(Saved entries)

________________________

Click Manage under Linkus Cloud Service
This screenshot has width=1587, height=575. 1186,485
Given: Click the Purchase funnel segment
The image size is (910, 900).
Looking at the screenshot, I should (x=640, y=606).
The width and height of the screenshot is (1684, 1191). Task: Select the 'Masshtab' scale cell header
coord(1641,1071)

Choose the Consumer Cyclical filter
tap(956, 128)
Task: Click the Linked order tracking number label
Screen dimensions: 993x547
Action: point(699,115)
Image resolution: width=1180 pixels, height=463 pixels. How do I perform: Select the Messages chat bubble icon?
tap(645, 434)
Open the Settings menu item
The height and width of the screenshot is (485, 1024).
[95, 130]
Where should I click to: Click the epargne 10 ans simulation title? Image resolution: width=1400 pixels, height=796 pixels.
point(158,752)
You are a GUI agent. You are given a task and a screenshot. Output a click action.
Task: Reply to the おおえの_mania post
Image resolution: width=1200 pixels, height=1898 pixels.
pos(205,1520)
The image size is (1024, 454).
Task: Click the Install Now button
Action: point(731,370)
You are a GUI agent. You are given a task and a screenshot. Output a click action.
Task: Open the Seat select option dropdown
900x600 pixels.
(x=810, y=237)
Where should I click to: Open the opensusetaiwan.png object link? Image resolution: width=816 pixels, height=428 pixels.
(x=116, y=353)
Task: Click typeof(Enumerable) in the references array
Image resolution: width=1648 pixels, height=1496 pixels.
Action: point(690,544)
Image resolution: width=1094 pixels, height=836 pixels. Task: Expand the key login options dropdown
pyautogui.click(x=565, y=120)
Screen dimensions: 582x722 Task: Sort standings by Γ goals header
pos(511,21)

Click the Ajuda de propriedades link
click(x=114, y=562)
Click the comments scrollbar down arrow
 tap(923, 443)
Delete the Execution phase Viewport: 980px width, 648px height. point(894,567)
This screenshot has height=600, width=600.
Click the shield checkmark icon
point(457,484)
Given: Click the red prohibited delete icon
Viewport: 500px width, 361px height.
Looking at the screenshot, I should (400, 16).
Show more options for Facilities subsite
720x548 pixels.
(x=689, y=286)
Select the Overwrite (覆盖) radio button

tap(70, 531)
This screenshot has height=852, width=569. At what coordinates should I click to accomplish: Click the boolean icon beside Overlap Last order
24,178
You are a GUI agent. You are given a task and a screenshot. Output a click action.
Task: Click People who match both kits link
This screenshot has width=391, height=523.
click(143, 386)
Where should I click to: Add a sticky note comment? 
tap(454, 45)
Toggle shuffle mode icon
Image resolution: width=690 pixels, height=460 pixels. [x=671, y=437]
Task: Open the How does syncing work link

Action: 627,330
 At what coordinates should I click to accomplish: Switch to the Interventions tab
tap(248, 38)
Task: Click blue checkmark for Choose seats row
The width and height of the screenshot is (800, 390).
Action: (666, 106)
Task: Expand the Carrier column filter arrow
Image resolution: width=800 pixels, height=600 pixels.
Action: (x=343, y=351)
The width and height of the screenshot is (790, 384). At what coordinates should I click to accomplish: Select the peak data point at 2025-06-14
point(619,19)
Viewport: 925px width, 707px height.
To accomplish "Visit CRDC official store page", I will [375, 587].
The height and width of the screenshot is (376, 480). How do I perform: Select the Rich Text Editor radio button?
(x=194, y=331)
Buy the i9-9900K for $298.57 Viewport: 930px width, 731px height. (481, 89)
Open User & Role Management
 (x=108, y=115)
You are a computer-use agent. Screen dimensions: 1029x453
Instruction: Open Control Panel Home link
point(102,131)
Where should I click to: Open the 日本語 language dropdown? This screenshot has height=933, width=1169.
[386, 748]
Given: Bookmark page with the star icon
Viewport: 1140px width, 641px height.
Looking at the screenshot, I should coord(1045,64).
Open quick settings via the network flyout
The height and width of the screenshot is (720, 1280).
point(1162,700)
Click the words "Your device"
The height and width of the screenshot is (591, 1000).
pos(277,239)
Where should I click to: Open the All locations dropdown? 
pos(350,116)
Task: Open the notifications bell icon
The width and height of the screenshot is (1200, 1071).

________________________

WHAT THIS TASK INVOLVES →
In full and exactly as written, repeat the data.

YOUR RESPONSE →
Click Manage under Linkus Cloud Service
This screenshot has width=1587, height=575. 1186,485
Given: Click the Purchase funnel segment
The image size is (910, 900).
Looking at the screenshot, I should (x=640, y=606).
The width and height of the screenshot is (1684, 1191). Task: Select the 'Masshtab' scale cell header
coord(1641,1071)

Choose the Consumer Cyclical filter
tap(956, 128)
Task: Click the Linked order tracking number label
Screen dimensions: 993x547
Action: point(699,115)
Image resolution: width=1180 pixels, height=463 pixels. How do I perform: Select the Messages chat bubble icon?
tap(645, 434)
Open the Settings menu item
The height and width of the screenshot is (485, 1024).
[95, 130]
Where should I click to: Click the epargne 10 ans simulation title? Image resolution: width=1400 pixels, height=796 pixels.
point(158,752)
You are a GUI agent. You are given a task and a screenshot. Output a click action.
Task: Reply to the おおえの_mania post
Image resolution: width=1200 pixels, height=1898 pixels.
pos(205,1520)
The image size is (1024, 454).
Task: Click the Install Now button
Action: point(731,370)
You are a GUI agent. You are given a task and a screenshot. Output a click action.
Task: Open the Seat select option dropdown
900x600 pixels.
(x=810, y=237)
Where should I click to: Open the opensusetaiwan.png object link? Image resolution: width=816 pixels, height=428 pixels.
(x=116, y=353)
Task: Click typeof(Enumerable) in the references array
Image resolution: width=1648 pixels, height=1496 pixels.
Action: point(690,544)
Image resolution: width=1094 pixels, height=836 pixels. Task: Expand the key login options dropdown
pyautogui.click(x=565, y=120)
Screen dimensions: 582x722 Task: Sort standings by Γ goals header
pos(511,21)

Click the Ajuda de propriedades link
click(x=114, y=562)
Click the comments scrollbar down arrow
 tap(923, 443)
Delete the Execution phase Viewport: 980px width, 648px height. point(894,567)
This screenshot has height=600, width=600.
Click the shield checkmark icon
point(457,484)
Given: Click the red prohibited delete icon
Viewport: 500px width, 361px height.
Looking at the screenshot, I should (400, 16).
Show more options for Facilities subsite
720x548 pixels.
(x=689, y=286)
Select the Overwrite (覆盖) radio button

tap(70, 531)
This screenshot has height=852, width=569. At what coordinates should I click to accomplish: Click the boolean icon beside Overlap Last order
24,178
You are a GUI agent. You are given a task and a screenshot. Output a click action.
Task: Click People who match both kits link
This screenshot has width=391, height=523.
click(143, 386)
Where should I click to: Add a sticky note comment? 
tap(454, 45)
Toggle shuffle mode icon
Image resolution: width=690 pixels, height=460 pixels. [x=671, y=437]
Task: Open the How does syncing work link

Action: 627,330
 At what coordinates should I click to accomplish: Switch to the Interventions tab
tap(248, 38)
Task: Click blue checkmark for Choose seats row
The width and height of the screenshot is (800, 390).
Action: (666, 106)
Task: Expand the Carrier column filter arrow
Image resolution: width=800 pixels, height=600 pixels.
Action: (x=343, y=351)
The width and height of the screenshot is (790, 384). At what coordinates should I click to accomplish: Select the peak data point at 2025-06-14
point(619,19)
Viewport: 925px width, 707px height.
To accomplish "Visit CRDC official store page", I will [375, 587].
The height and width of the screenshot is (376, 480). How do I perform: Select the Rich Text Editor radio button?
(x=194, y=331)
Buy the i9-9900K for $298.57 Viewport: 930px width, 731px height. (481, 89)
Open User & Role Management
 (x=108, y=115)
You are a computer-use agent. Screen dimensions: 1029x453
Instruction: Open Control Panel Home link
point(102,131)
Where should I click to: Open the 日本語 language dropdown? This screenshot has height=933, width=1169.
[386, 748]
Given: Bookmark page with the star icon
Viewport: 1140px width, 641px height.
Looking at the screenshot, I should coord(1045,64).
Open quick settings via the network flyout
The height and width of the screenshot is (720, 1280).
point(1162,700)
Click the words "Your device"
The height and width of the screenshot is (591, 1000).
pos(277,239)
Where should I click to: Open the All locations dropdown? 
pos(350,116)
Task: Open the notifications bell icon
The width and height of the screenshot is (1200, 1071).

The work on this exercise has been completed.